Je suis allé au bout du monde.
Je voulais échapper au bruit des angles morts que ma gorge serrée m'obligeait à avaler jour après jour, au risque de m'étouffer. Je pensais que là bas, sur ces chapelets d'îles presque désertes, c'était l'oubli du monde qui serait ma seule habitation.

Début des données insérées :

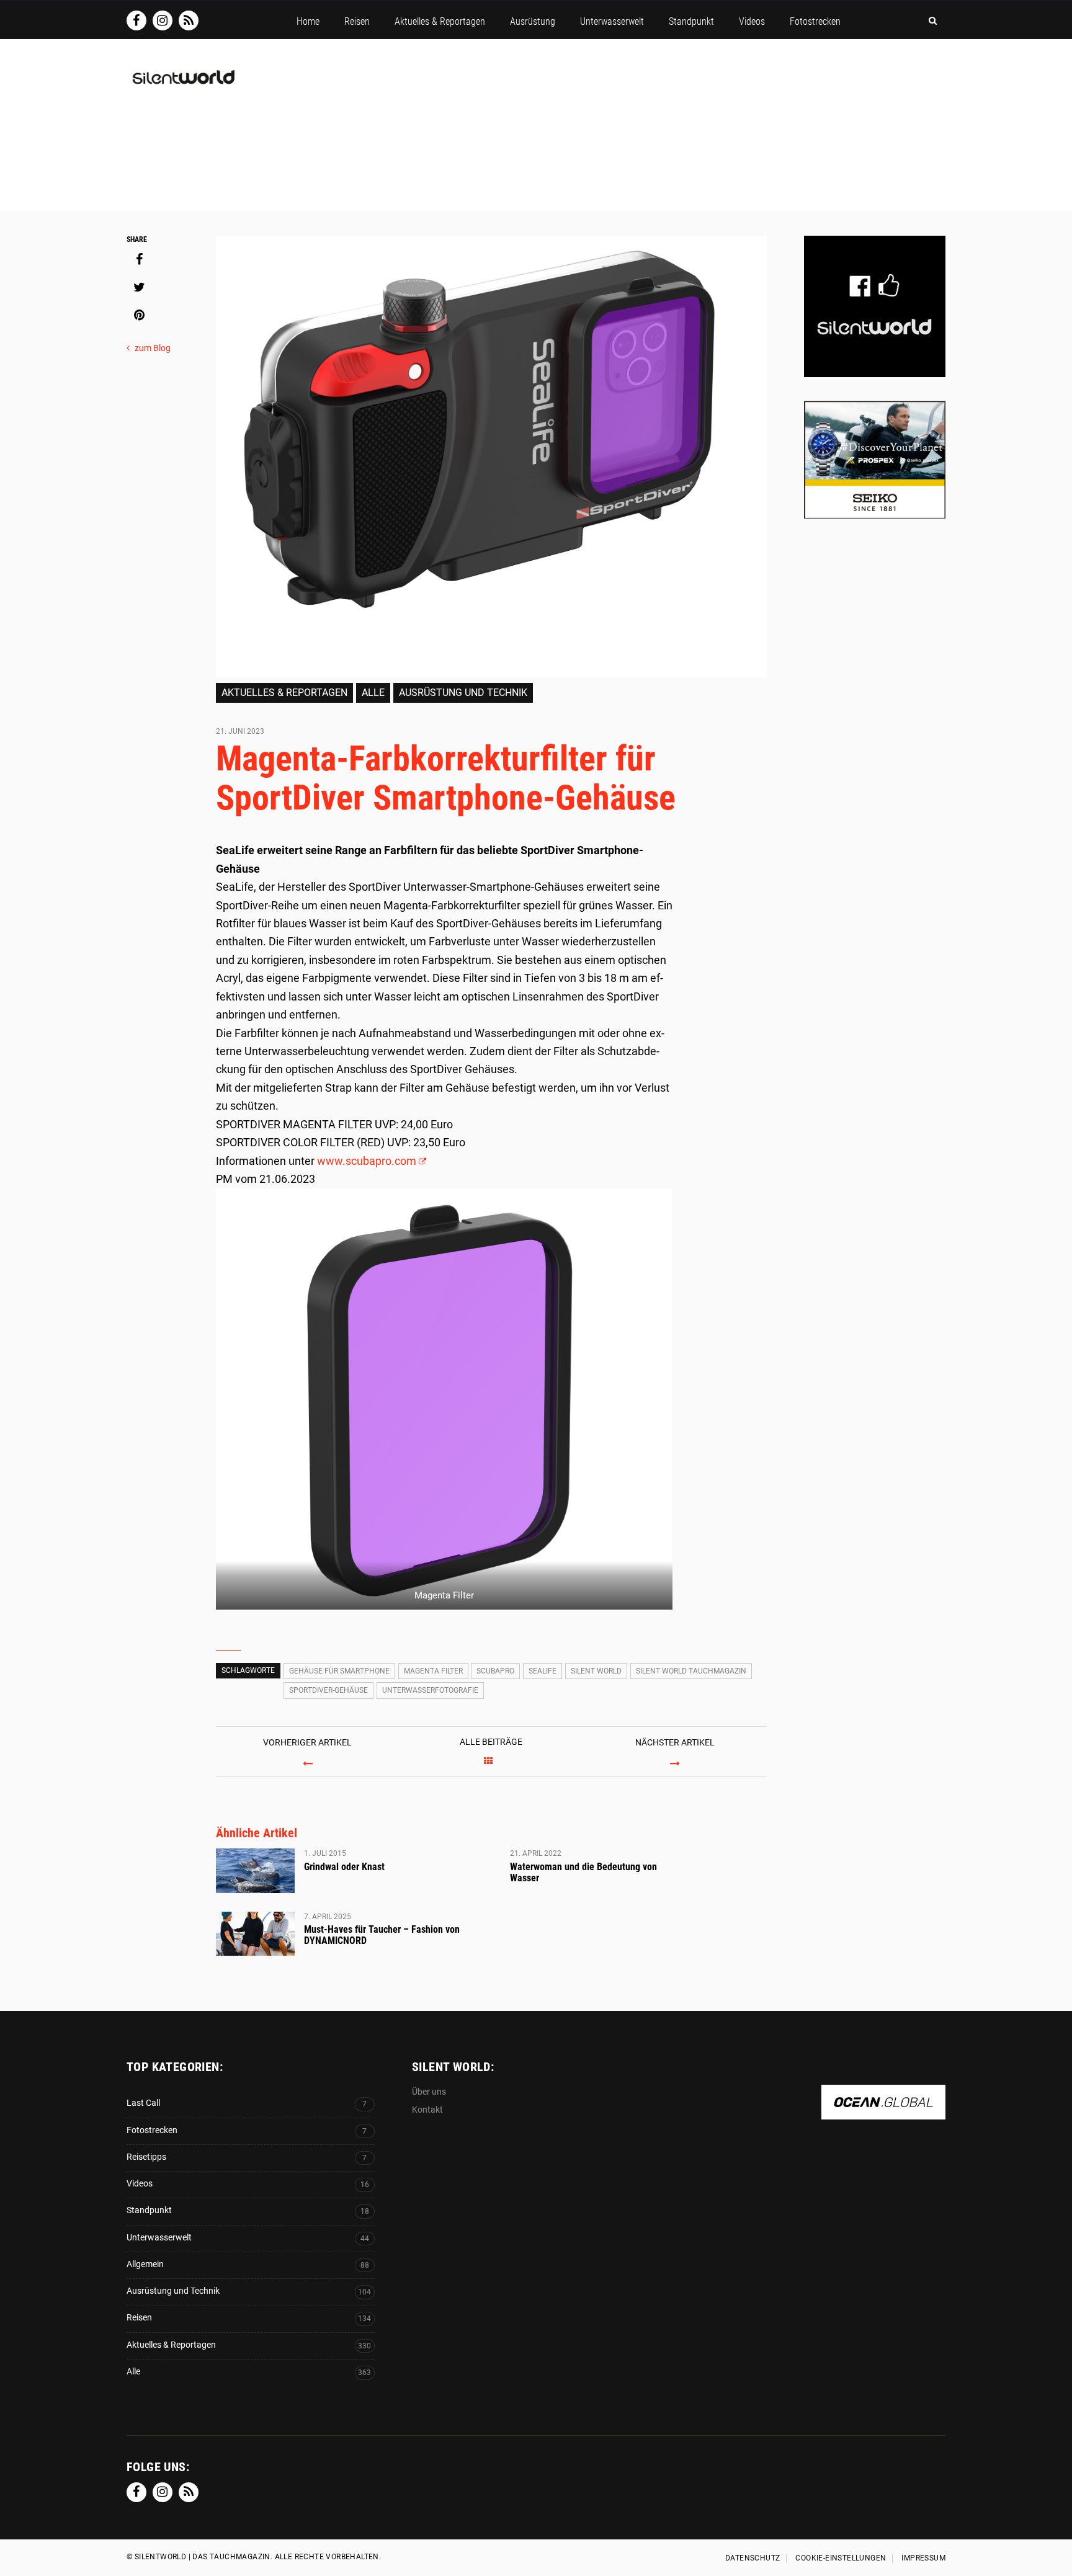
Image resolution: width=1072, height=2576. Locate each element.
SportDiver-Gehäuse (328, 1690)
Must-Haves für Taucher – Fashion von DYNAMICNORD (382, 1934)
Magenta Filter (433, 1671)
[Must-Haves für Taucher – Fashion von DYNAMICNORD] (255, 1934)
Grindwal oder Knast (344, 1867)
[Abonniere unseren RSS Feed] (189, 20)
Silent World (596, 1671)
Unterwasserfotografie (430, 1690)
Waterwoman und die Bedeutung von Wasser (583, 1872)
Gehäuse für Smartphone (339, 1671)
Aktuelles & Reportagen (284, 692)
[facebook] (139, 259)
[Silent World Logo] (182, 84)
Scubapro (495, 1671)
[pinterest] (139, 315)
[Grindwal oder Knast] (255, 1870)
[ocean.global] (883, 2113)
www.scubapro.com (366, 1160)
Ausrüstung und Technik (463, 692)
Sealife (542, 1671)
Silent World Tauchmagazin (691, 1671)
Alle (373, 692)
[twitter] (139, 287)
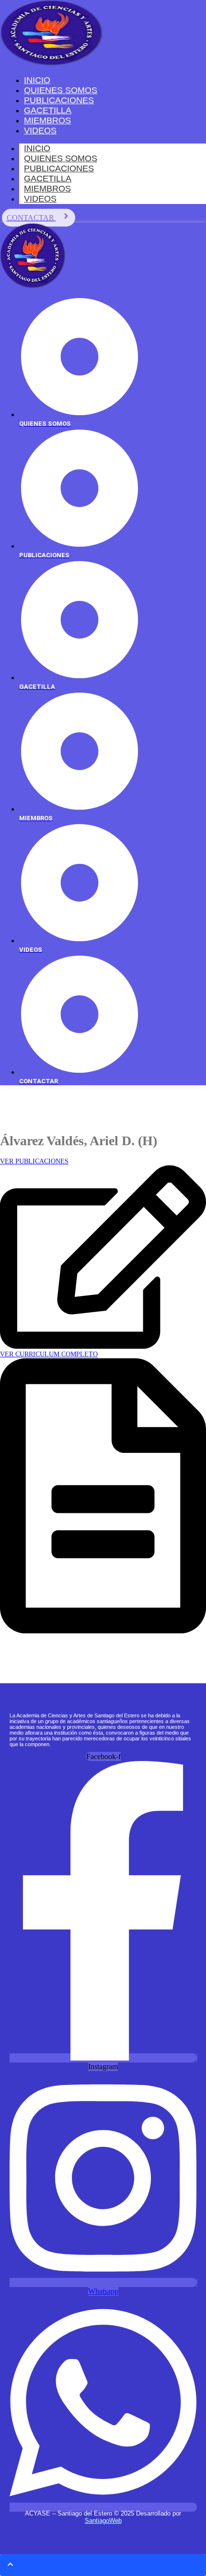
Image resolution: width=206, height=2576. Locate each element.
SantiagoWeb (103, 2520)
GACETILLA (47, 178)
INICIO (37, 148)
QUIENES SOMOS (60, 158)
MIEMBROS (47, 188)
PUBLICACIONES (59, 168)
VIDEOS (40, 199)
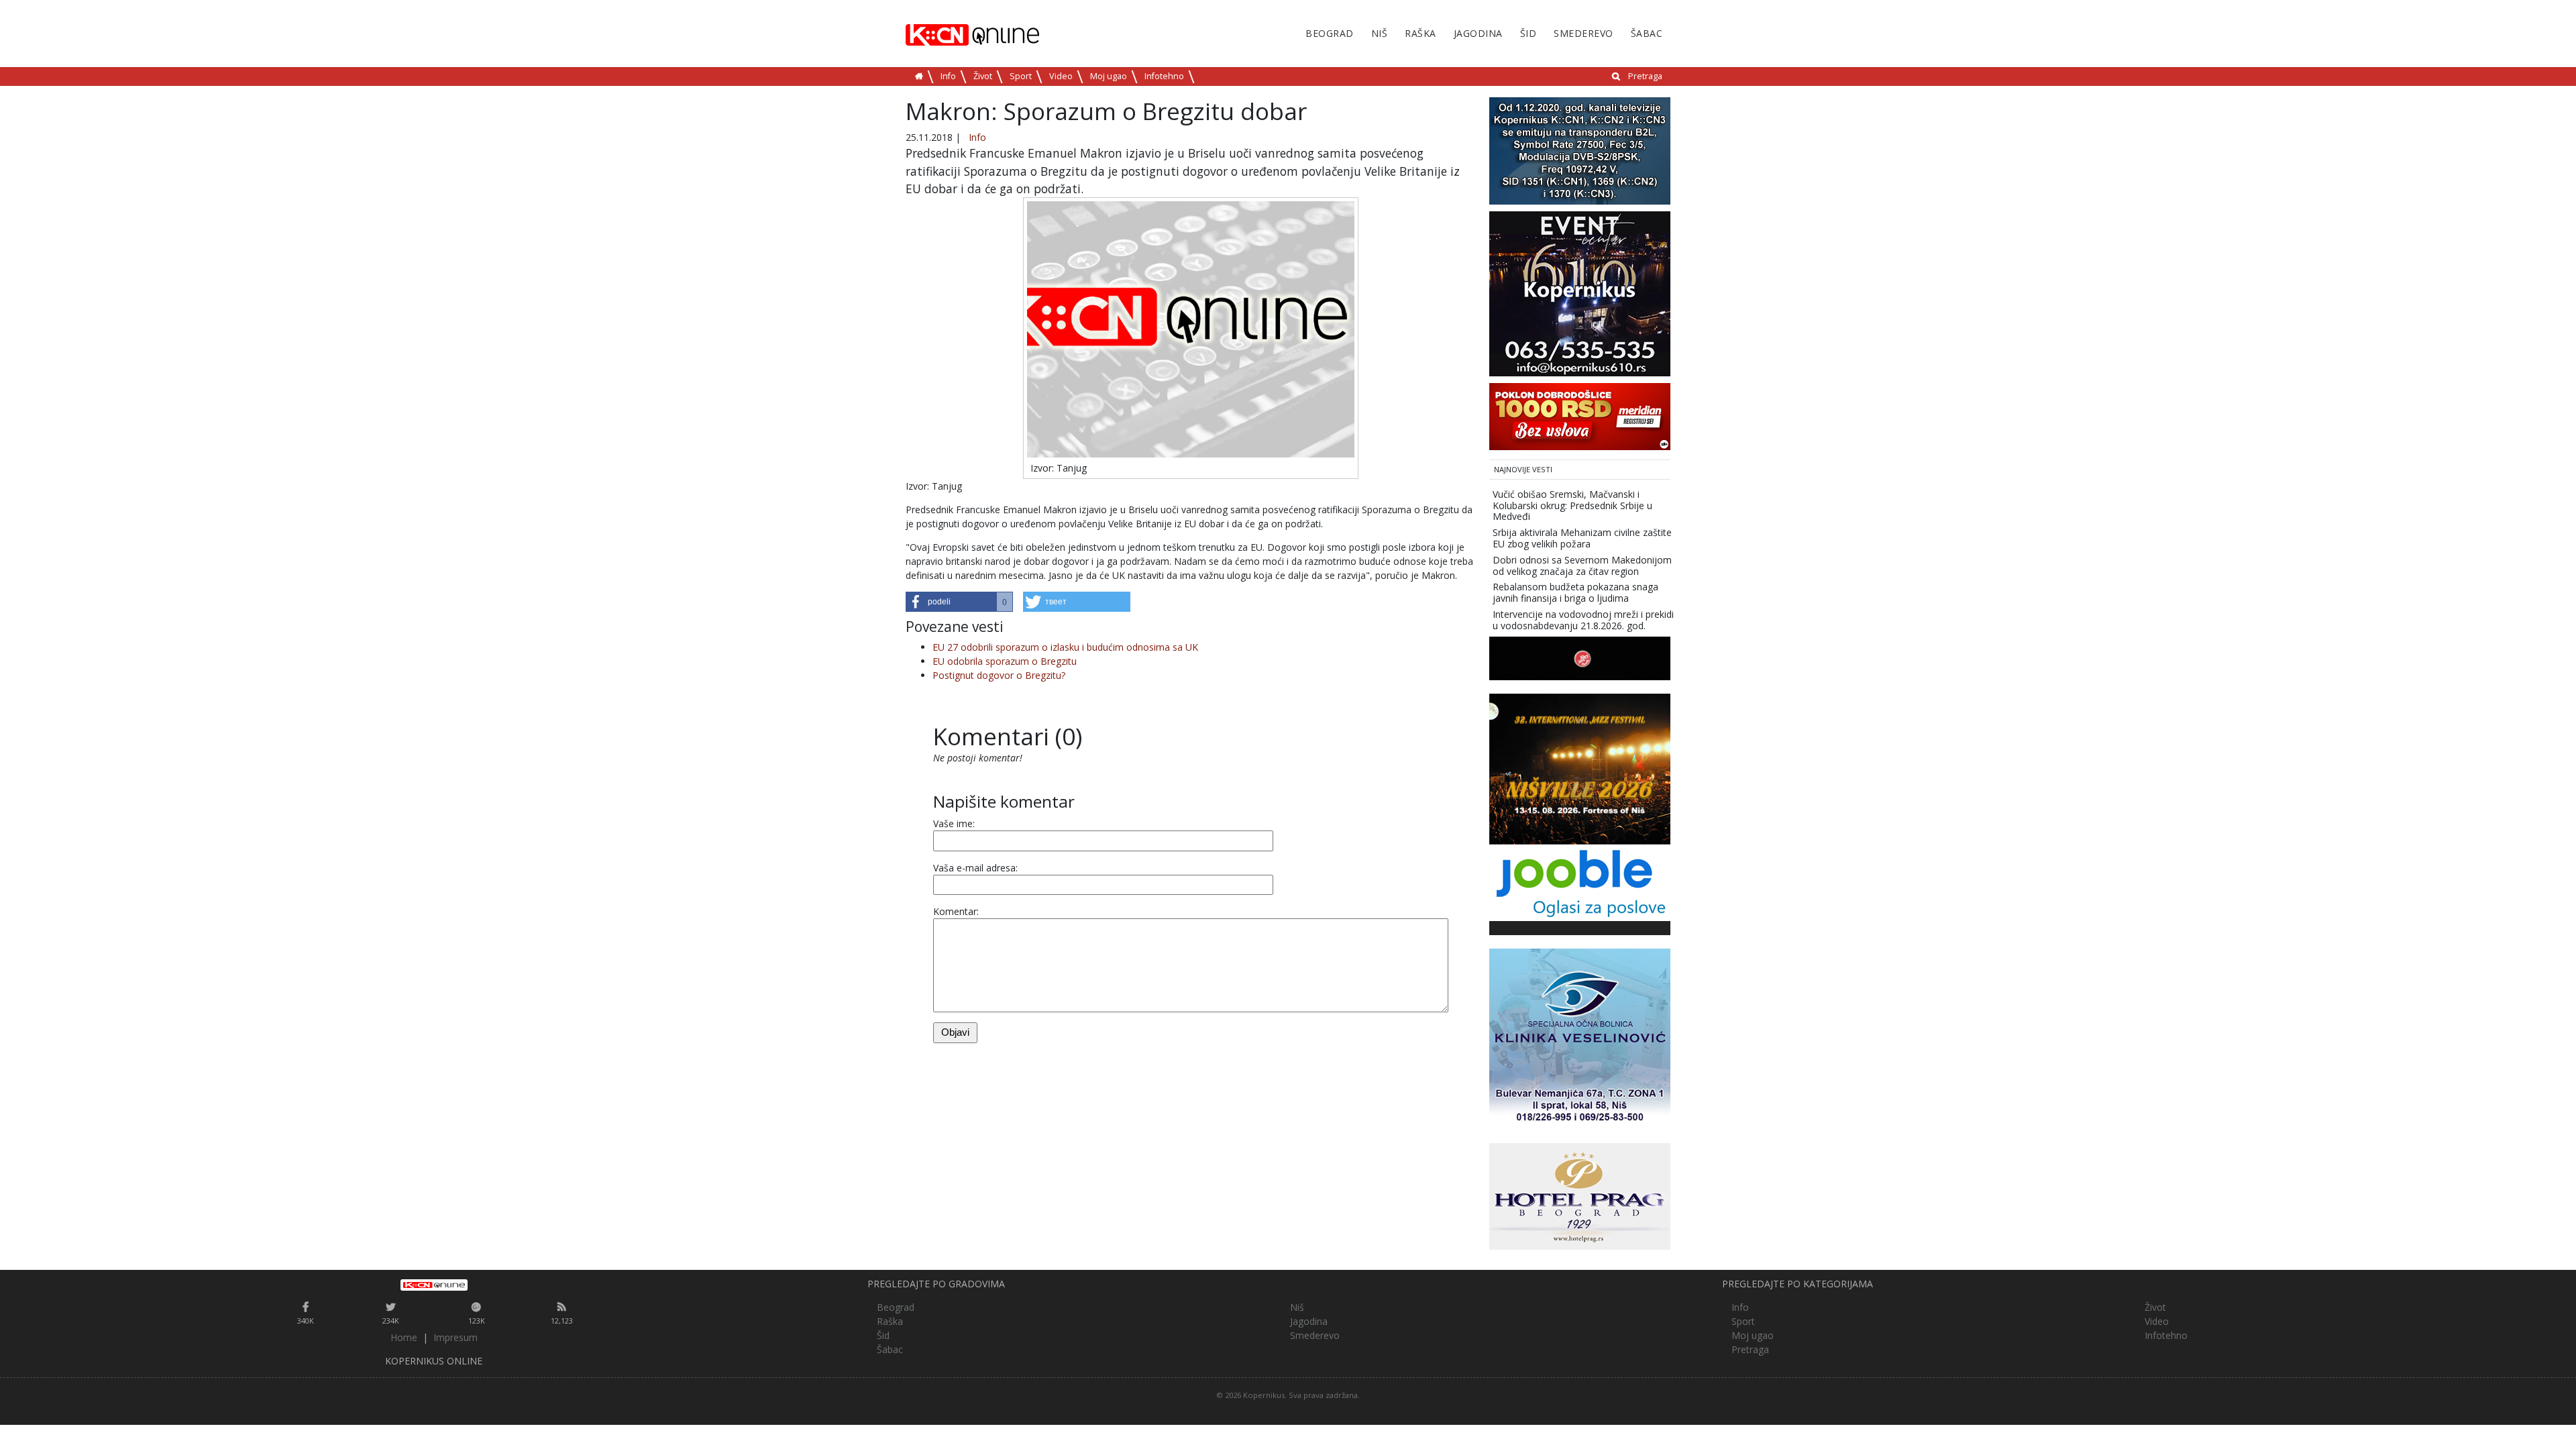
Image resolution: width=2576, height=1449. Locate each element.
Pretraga (1645, 76)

J'ai donc emporté quelques vêtements chauds, ceux qui servent ici pour les sports d'hivers.
Je voulais un bord de mer sauvage, faisant face à l'immensité vide du grand nord. J'ai trouvé, à l'écart d'un village, une de ces petites maisons qui sont louées l'été aux touristes en mal d'exotisme minéral.
L'hiver, on me l'a laissée pour rien.
Le propriétaire était trop content de savoir qu'elle serait chauffée pendant les périodes de glaces. Car il paraît que les tempêtes elles même sont ici parfois fixées en chaos immobiles par des températures incroyablement basses. Elles saisissent alors les vagues immenses comme un ciseau de sculpteur le ferait dans le marbre.
J'ai vu cela. Dans le crépuscule précoce d'un soir de décembre encore doux, j'ai vu venir vers moi descendant droit depuis le nord, à l'horizon, sur la mer gris acier, un mur noir.
C'était une tempête mortelle. Heureusement, on m'avait prévenu de rester à l'abri.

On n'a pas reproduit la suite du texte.